(Extracted records)

________

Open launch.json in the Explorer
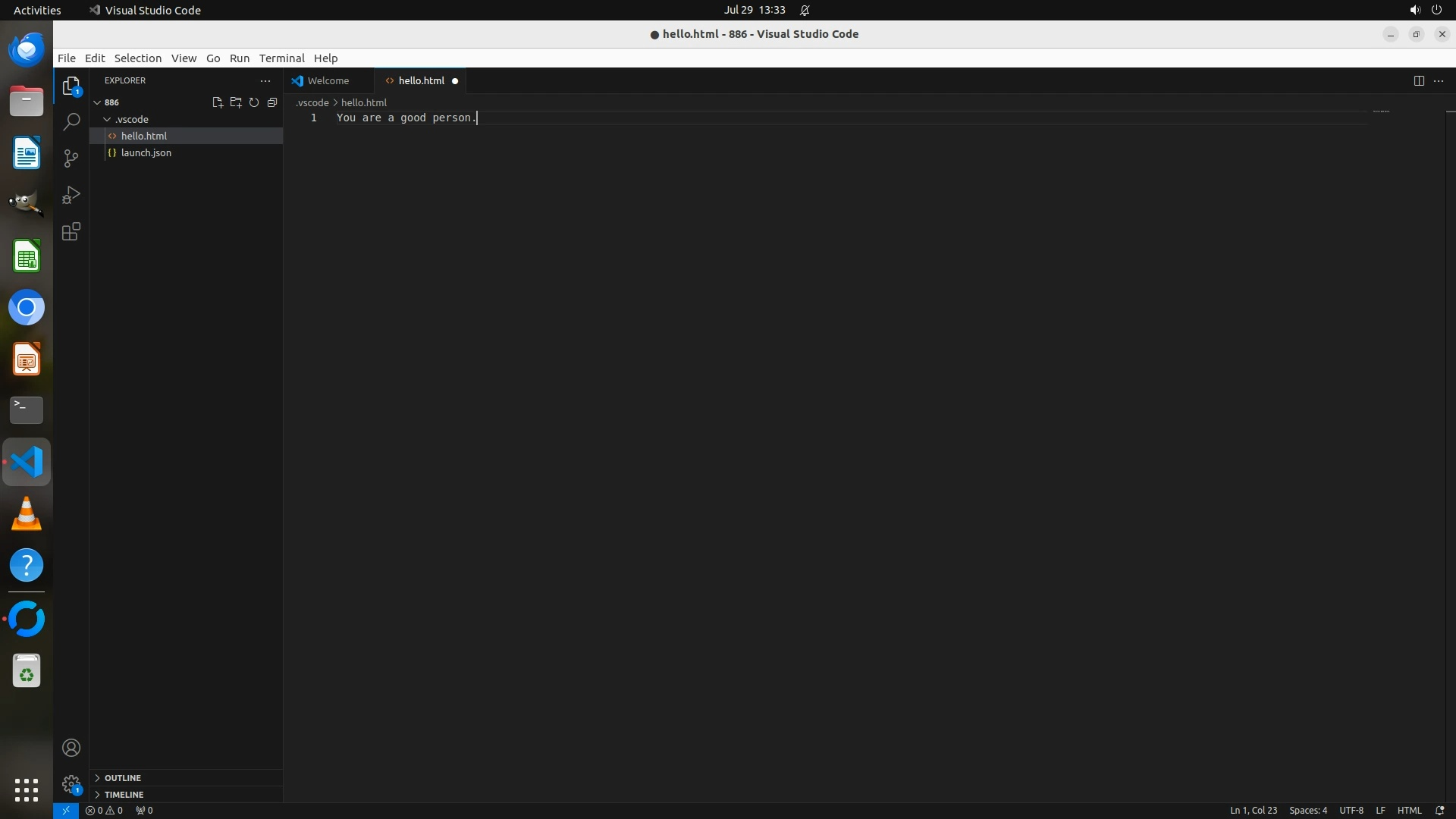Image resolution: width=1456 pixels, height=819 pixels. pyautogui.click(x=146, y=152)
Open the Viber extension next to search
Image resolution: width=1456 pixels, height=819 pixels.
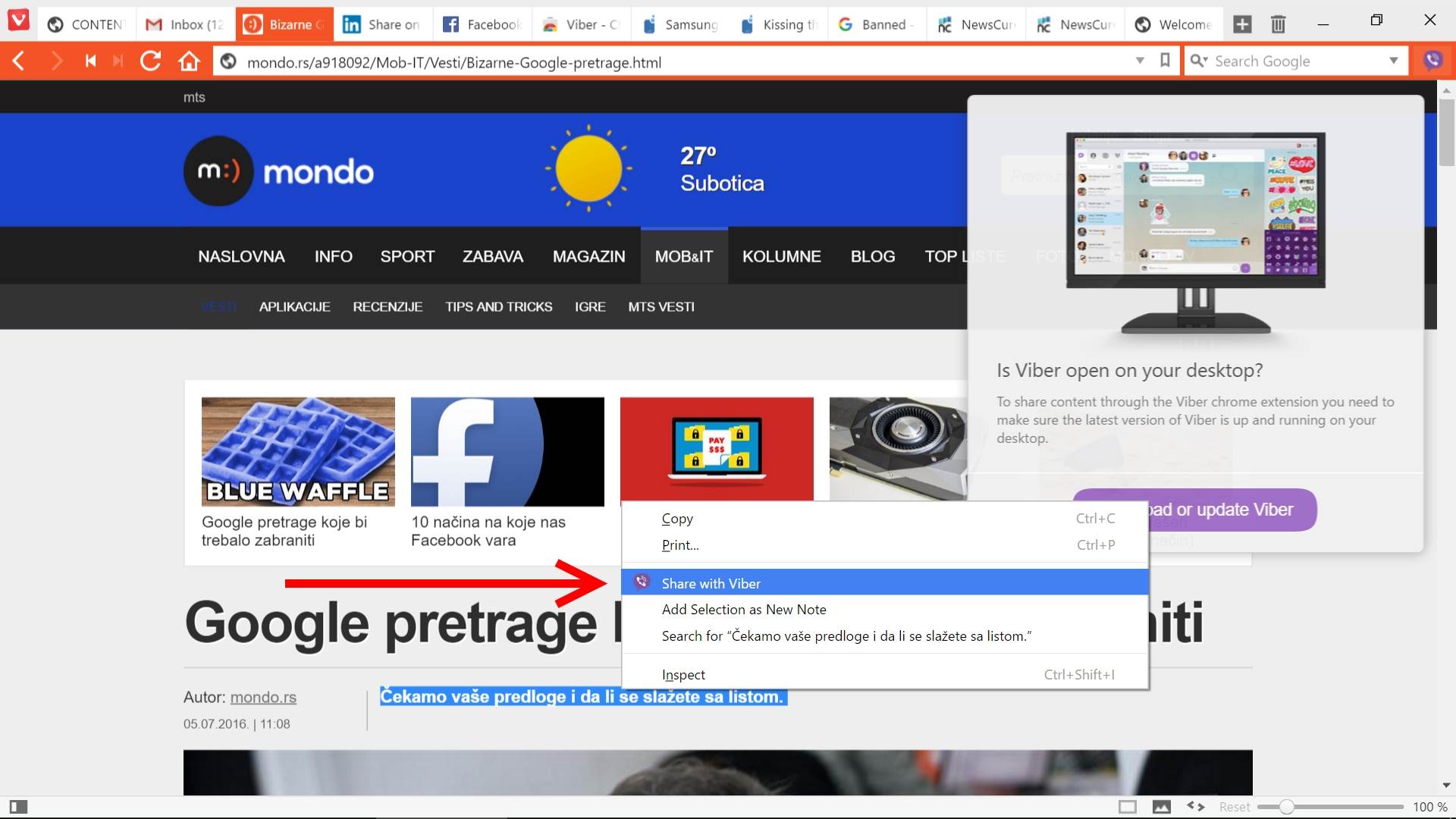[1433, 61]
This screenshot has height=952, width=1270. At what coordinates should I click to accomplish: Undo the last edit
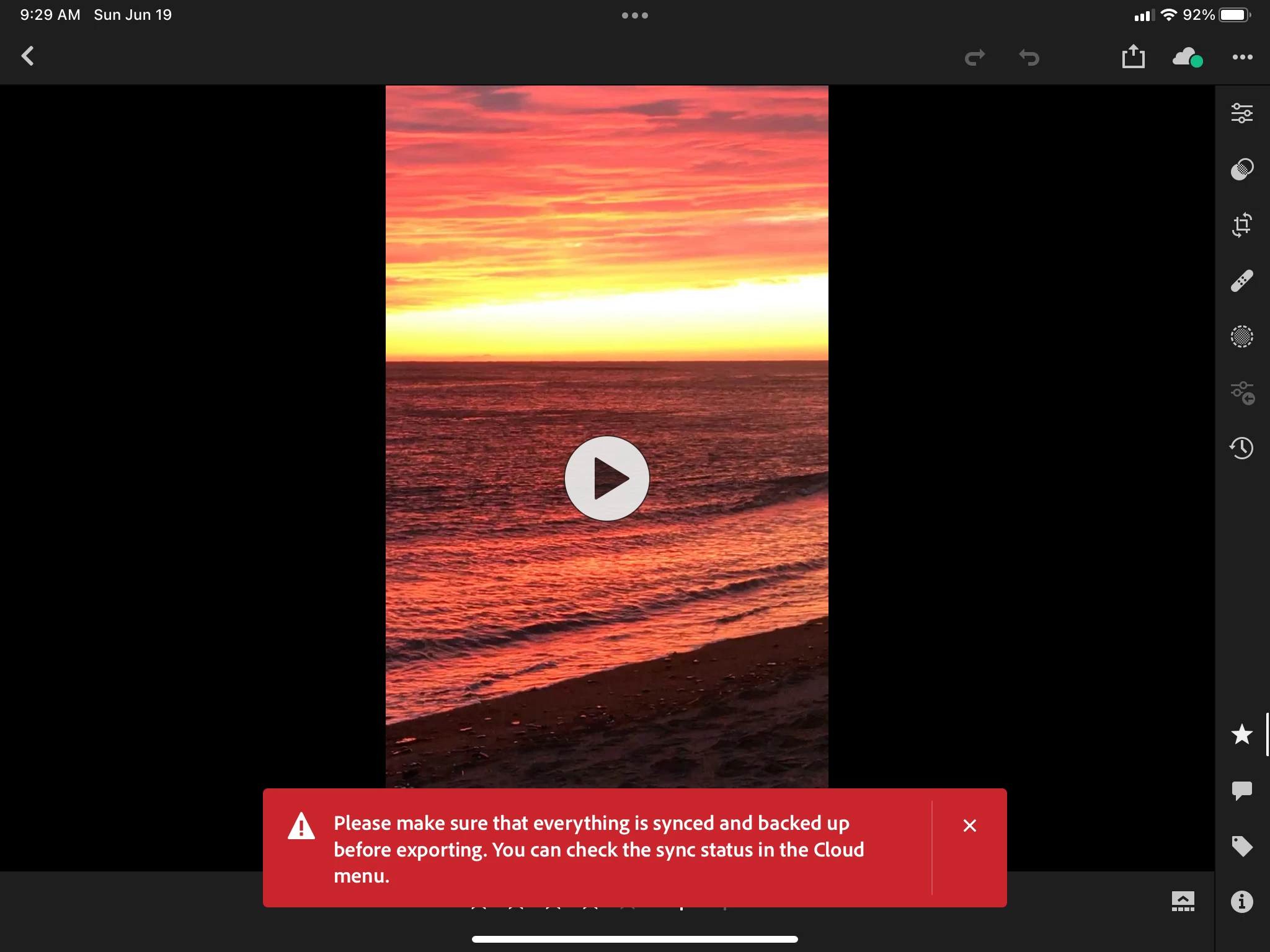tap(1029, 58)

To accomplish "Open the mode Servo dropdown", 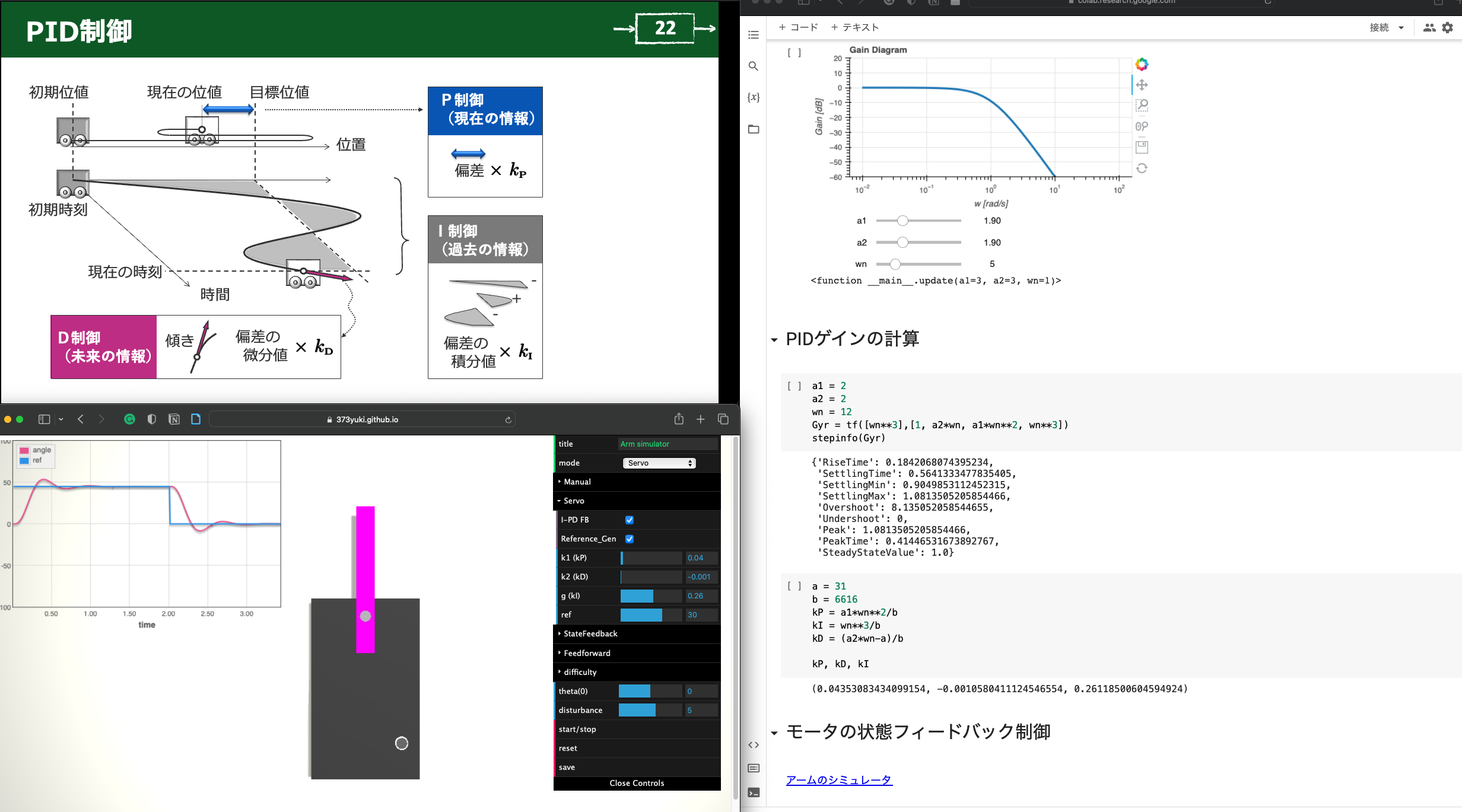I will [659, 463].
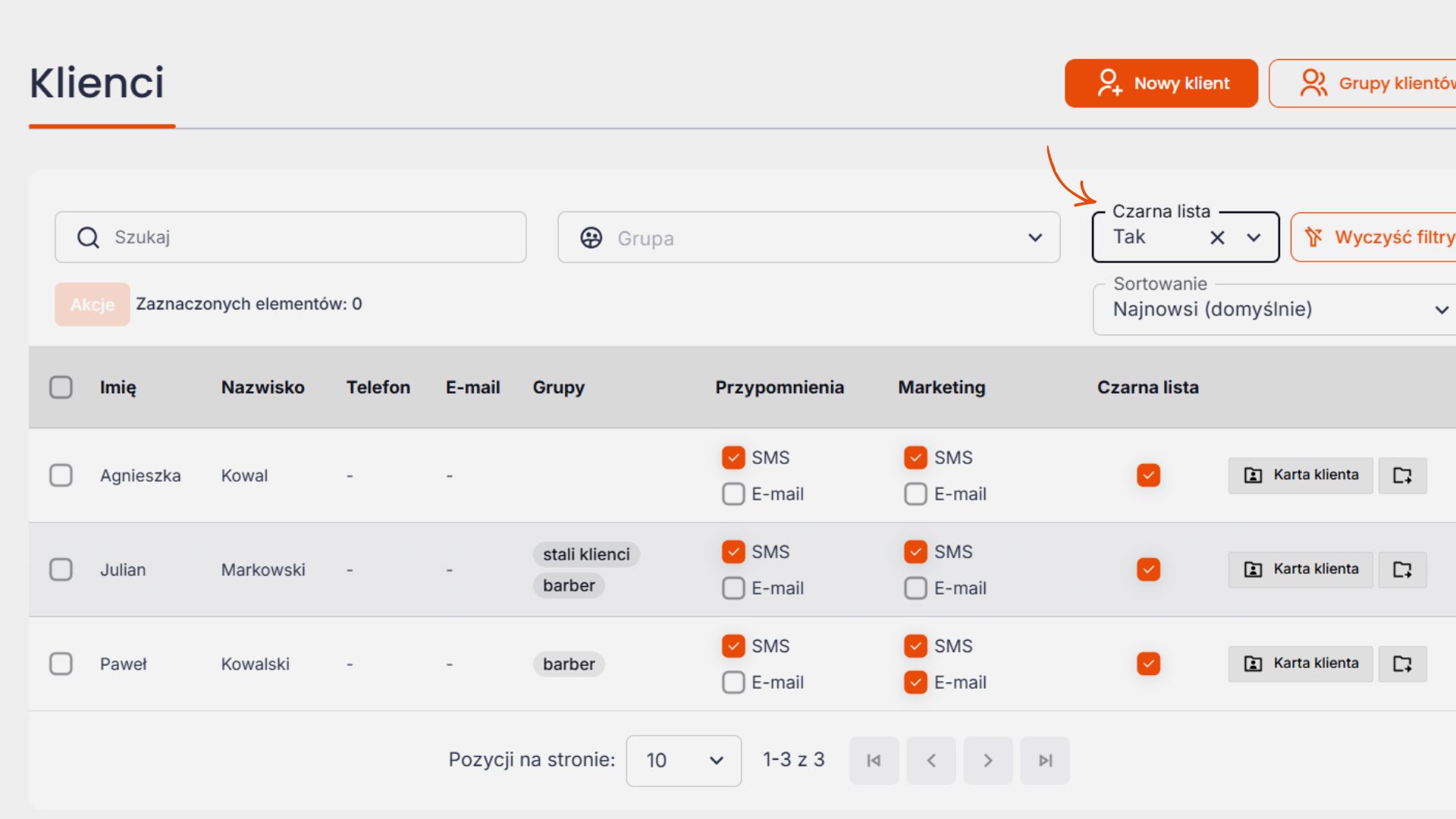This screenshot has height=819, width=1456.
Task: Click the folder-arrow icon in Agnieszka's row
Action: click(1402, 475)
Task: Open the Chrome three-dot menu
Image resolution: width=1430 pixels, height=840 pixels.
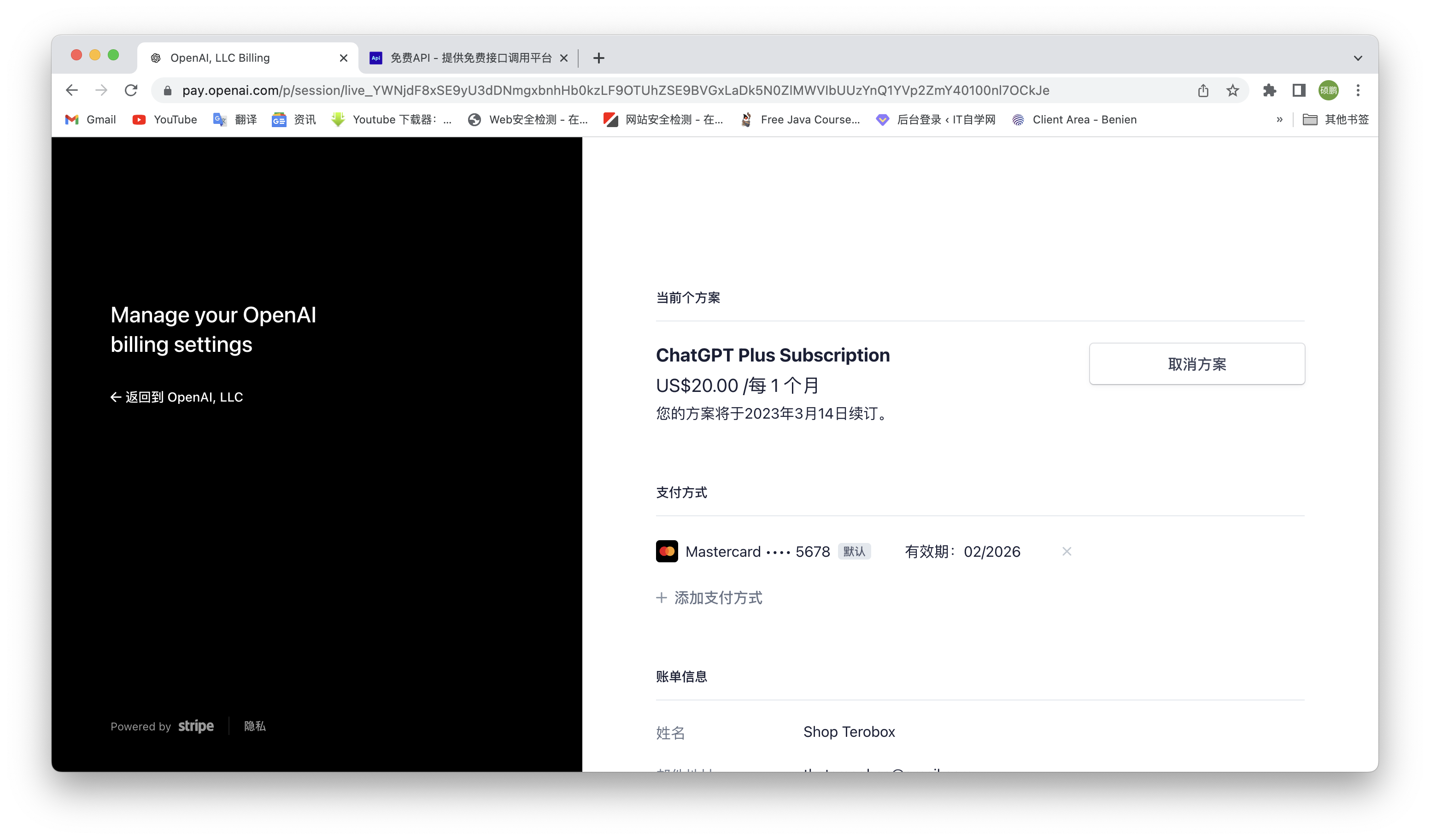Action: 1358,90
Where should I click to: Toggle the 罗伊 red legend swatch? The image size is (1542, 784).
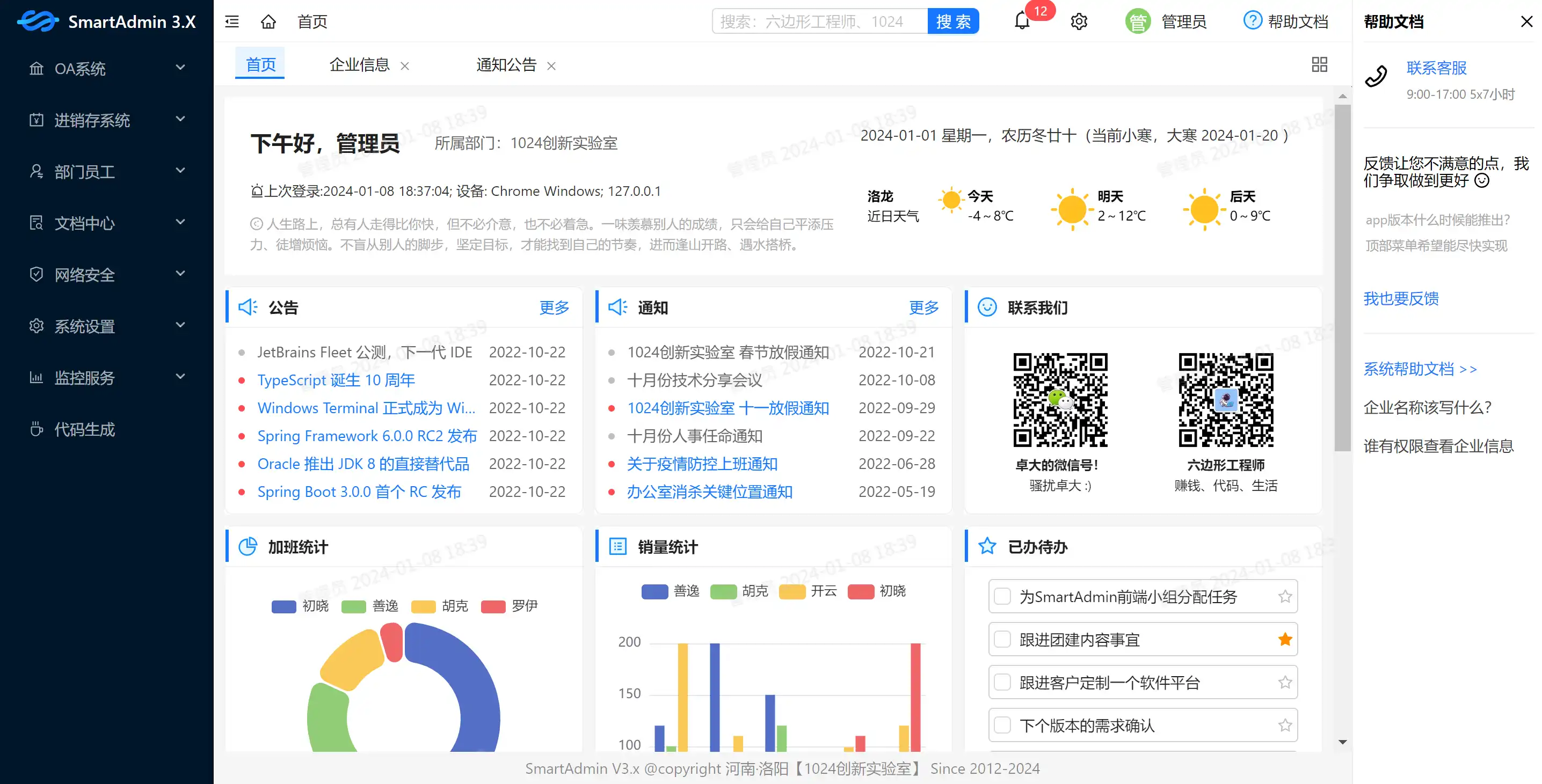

________

What you will do —
The result should hold only the lines from the line with "Image resolution: width=1430" through the final line of the records above, copied exactly, with pictures left out.

Solution to this problem —
Image resolution: width=1430 pixels, height=840 pixels.
Action: 1358,90
Where should I click to: Toggle the 罗伊 red legend swatch? The image size is (1542, 784).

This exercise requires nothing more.